At our ANWA (American Night Writers Association) meeting last Thursday, author Connie Sokol gave an excellent lesson about making time to write. I've blogged about it in the Author's Incognito blog, where I blog every Sunday. Go take a look! http://www.ldswritersblogck.blogspot.com
 I will be blogging about the second half of my notes next Sunday.

Meanwhile, I've gotten back to writing. With the new year, I made myself a new morning schedule that involved getting up a little earlier to give myself a regular chunk of time to write before things get busy. It is working. I've made some changes with my novel. I've changed the main character's name. It started out as Sable, then changed to Jennifer. Now it's Jerica. I think that name will stick. I also made Jerica's father disappear in the first chapter, which necessitated some revising of several chapters. And, I've had some technology ideas to help build my futuristic world. So, I'm pugging away at it. This draft is not lovely, but I know I can go back and make the writing better, improve the scenes and deepen the characterization. For now, I'm just trying to get the story out.

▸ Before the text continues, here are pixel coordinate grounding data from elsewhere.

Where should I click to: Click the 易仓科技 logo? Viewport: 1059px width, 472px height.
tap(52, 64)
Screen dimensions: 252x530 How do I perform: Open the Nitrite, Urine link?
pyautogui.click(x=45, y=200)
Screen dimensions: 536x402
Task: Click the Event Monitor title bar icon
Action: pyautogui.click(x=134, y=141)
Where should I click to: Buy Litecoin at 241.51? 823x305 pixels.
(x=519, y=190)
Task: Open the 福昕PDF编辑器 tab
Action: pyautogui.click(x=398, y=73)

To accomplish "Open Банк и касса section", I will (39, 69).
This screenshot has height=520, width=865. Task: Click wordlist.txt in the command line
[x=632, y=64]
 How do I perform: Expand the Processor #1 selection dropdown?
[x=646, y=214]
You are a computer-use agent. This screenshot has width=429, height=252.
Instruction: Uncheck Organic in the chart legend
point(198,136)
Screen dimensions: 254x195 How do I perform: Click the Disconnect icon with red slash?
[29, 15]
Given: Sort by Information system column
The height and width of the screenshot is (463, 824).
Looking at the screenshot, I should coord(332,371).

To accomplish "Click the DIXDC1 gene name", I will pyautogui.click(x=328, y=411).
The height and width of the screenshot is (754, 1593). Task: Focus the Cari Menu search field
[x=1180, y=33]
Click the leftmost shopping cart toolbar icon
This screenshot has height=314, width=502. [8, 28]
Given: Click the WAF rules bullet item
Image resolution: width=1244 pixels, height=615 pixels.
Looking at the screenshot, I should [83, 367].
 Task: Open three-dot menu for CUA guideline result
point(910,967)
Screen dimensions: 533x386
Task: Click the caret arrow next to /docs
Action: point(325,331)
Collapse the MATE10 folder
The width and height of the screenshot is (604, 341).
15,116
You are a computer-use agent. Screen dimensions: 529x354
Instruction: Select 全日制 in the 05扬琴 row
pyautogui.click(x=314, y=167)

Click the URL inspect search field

I started and finished Karen Hoover's book, Sapphire Flute recently. I'll write up a review of it on the right hand column.

I also went to my first book launching party. It was for Tristi Pinkston's new book, Dearly Departed. I bought her new book, as well as the first book in the Secret Sisters series. I brought some new socks to donate to charity and my name was entered in a drawing. And I won! I never win anything! My prize, which will be mailed this week is a copy of Susan Law Corpany's novel, Lucky Change, and Rebecca Talley's novel, The Upside of Down. I am so excited to win these books! 

My to-read stack is threatening to topple over on me. I dream for relaxing time to just enjoy reading. It rarely happens, so I catch snatches of reading time early, late and while waiting for things.